Susan S. Yeske: Dining In - Recipe of the Week

Harbinger of summer due to bloom

Manoff Market Gardens in Solebury grows a portion of the farm’s strawberry crop inside high tunnels, ensuring it is always the first to have local strawberries.

Few crops are as eagerly awaited as local strawberries, which usually arrive around Memorial Day and are a harbinger of the summer harvest to come.

Their season is short but very sweet, and it will be celebrated Saturday and Sunday with the annual Strawberry Festival at Peddler’s Village in Lahaska.

If you have been looking for local fresh berries, it’s still a little early for most farms, especially since last week’s cool weather slowed the growing process a bit.

Manoff Market Gardens in Solebury, where farmers Gary and Amy Manoff grow part of their crop in high tunnels, is always the first. The high tunnels protect the berries from cold and rain, and the Manoffs harvested their first fruit of the year last week.

Gary Manoff said plenty of strawberries are growing in the fields, and he anticipates a very good crop this year.

That means plenty for eating fresh, making into jam, adding to salads or baking into pies, muffins and breads.

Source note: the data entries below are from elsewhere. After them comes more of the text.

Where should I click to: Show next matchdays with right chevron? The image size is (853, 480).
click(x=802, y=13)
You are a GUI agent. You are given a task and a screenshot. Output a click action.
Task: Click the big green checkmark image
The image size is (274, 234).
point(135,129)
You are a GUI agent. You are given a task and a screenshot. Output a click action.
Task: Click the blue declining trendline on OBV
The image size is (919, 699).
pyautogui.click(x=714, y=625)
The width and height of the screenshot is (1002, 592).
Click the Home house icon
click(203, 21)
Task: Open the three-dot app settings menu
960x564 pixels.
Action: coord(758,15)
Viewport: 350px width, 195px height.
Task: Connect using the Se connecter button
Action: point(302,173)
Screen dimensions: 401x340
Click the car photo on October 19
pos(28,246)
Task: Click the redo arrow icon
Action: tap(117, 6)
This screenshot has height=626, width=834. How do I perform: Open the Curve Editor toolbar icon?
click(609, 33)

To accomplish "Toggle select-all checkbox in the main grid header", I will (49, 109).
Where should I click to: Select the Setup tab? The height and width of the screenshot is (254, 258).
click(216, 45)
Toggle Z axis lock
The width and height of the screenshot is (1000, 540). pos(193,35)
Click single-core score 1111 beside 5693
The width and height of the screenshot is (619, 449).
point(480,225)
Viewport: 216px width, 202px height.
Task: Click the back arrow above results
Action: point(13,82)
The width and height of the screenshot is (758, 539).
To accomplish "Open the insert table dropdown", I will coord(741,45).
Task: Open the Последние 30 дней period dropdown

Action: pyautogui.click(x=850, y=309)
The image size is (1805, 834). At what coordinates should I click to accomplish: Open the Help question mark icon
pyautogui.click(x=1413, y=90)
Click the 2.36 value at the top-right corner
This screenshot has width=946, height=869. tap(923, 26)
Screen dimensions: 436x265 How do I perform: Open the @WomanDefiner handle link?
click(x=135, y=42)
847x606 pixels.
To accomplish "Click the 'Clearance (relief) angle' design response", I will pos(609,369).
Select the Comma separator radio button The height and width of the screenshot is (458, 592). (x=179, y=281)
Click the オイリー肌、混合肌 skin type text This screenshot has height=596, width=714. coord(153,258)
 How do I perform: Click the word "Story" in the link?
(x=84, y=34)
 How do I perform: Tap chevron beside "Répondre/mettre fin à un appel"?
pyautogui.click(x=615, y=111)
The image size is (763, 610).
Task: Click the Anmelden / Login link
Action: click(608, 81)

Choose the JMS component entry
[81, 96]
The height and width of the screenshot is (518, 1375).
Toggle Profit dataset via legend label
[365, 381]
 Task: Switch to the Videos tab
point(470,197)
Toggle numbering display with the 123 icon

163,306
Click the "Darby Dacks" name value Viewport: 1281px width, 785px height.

Other local growers looking forward to a good year are Breezy Meadows Farm outside Perkasie, Brumbaugh’s Farm in Telford, Fairview Farm in Pineville, Hellerick’s Farm north of Doylestown, Lapinski Farm in Dublin, Milk House Farm near Washington Crossing, Peace Valley Winery in Chalfont, Penn Vermont Fruit Farm in Bedminster, Rick’s Egg Farm in Kintnersville, Shady Brook Farm outside Yardley, Tabora Farm & Orchard in Chalfont, The Market at DelVal College outside Doylestown and Trauger’s Farm Market in Kintnersville. Terhune Orchards in Princeton, N.J., also grows strawberries.

If you head for the Strawberry Festival from 10 a.m. to 6 p.m. Saturday and Sunday you can test your appetite at the strawberry pie-eating contest at 3 p.m. each day on the Main Green, or sample a variety of strawberry treats. Those include strawberry shortcake doughnuts, waffle bowls, fritters, jams, jellies, salsas, cheesecakes, popcorn, chocolate-dipped strawberries and even some strawberry-rhubarb combinations.

Admission and parking are free. For more on the festival see

You can pick up a fresh strawberry pie at the Strawberry Festival or you can make this easy recipe from

Easy Fresh Strawberry Pie

1 unbaked pastry shell (9 inches)
¾ cup sugar
2 tablespoons cornstarch
1 cup water
1 package (3 ounces) strawberry gelatin
4 cups sliced fresh strawberries
Fresh mint, optional

1. Line unpricked pastry shell with a double thickness of heavy-duty foil. Bake at 450 degrees for 8 minutes. Remove foil; bake 5 minutes longer. Cool on a wire rack.

2. In a small saucepan, combine the sugar, cornstarch and water until smooth. Bring to a boil; cook and stir for 2 minutes or until thickened. Remove from the heat; stir in gelatin until dissolved. Refrigerate for 15 to 20 minutes or until slightly cooled.

3. Meanwhile, arrange strawberries in the crust. Pour gelatin mixture over berries. Refrigerate until set. Garnish with mint if desired. Yield: 6 to 8 servings.